Part of me thinks this is clearly being peddled by the Gawker folks to give
them a better image and look like they were the victims. And given the
previous discussions
([https://news.ycombinator.com/item?id=12203821](https://news.ycombinator.com/item?id=12203821))
([https://news.ycombinator.com/item?id=12203821](https://news.ycombinator.com/item?id=12203821))
on here, that seems like a plausible explanation.

The other thought has to do with the discussion on our mixed feelings after
Peter Thiel funded the case
([https://news.ycombinator.com/item?id=12293870](https://news.ycombinator.com/item?id=12293870)).

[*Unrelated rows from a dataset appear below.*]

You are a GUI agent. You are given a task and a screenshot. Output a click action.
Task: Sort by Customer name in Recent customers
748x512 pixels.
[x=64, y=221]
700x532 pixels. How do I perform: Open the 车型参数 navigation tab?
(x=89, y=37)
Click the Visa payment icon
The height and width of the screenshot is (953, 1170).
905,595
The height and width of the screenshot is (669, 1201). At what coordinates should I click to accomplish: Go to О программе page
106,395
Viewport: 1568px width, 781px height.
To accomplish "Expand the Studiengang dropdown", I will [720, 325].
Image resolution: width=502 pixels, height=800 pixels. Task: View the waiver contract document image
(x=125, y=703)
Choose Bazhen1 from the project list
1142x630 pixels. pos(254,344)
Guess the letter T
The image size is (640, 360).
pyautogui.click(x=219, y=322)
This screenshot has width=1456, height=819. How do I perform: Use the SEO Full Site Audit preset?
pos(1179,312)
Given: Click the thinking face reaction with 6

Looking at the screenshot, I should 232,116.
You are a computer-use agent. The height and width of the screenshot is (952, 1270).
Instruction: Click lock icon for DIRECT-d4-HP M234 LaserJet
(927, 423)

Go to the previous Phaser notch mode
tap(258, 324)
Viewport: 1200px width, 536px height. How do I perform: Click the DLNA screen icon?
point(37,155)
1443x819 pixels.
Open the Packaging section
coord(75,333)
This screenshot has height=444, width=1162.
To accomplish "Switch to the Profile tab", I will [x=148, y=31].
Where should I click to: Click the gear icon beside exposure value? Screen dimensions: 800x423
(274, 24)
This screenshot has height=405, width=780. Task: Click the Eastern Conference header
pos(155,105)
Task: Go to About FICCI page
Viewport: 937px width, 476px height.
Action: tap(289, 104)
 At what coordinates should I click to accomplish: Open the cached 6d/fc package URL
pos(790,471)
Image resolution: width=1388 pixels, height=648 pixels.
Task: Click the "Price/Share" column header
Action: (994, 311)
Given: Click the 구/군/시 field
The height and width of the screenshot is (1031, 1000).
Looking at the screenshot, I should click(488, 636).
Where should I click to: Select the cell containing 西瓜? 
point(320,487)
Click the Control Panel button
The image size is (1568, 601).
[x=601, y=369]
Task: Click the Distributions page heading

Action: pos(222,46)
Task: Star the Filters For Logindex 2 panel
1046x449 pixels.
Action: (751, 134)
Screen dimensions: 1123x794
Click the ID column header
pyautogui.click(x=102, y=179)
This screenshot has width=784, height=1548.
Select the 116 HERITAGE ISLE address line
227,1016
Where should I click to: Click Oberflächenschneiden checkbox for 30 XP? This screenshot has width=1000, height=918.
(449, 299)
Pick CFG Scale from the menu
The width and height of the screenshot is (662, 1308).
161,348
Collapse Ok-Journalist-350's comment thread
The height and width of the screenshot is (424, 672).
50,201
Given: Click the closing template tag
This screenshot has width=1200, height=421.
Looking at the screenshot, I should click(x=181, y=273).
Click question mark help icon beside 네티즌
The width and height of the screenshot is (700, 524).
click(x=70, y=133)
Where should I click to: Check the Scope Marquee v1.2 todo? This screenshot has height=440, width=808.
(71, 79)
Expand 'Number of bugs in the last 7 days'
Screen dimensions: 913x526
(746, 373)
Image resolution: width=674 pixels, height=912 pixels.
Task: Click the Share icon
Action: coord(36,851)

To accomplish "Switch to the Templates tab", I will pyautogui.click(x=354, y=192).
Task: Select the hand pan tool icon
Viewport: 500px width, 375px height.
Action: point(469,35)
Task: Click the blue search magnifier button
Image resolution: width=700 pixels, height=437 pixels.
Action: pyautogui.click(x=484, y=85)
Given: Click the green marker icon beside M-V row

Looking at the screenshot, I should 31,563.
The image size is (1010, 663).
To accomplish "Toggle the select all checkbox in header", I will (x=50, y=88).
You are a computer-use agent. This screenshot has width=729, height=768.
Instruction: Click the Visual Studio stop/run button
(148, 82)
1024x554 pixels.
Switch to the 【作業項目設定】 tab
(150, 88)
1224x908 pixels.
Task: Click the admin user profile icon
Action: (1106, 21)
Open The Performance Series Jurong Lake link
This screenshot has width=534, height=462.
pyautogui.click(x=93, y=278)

And this filmmaker, Knappenberger, has done documentaries about HN darlings
such as Aaron Swartz. So on the other side, we have someone who is creating a
film who has a level of credibility who is taking an interesting stance on
seemingly empathizing with Gawker, and raising more questions about the
precarious nature of the 1st Amendment.

I'm genuinely curious to hear what people think on here, particularly because
when all of this was happening in real time, the sentiment seemed to be
heavily anti-Gawker and then neutral-to-negative when Thiel was involved. It's
making it very hard for me to discern what is going on in our media landscape
and who is really to blame.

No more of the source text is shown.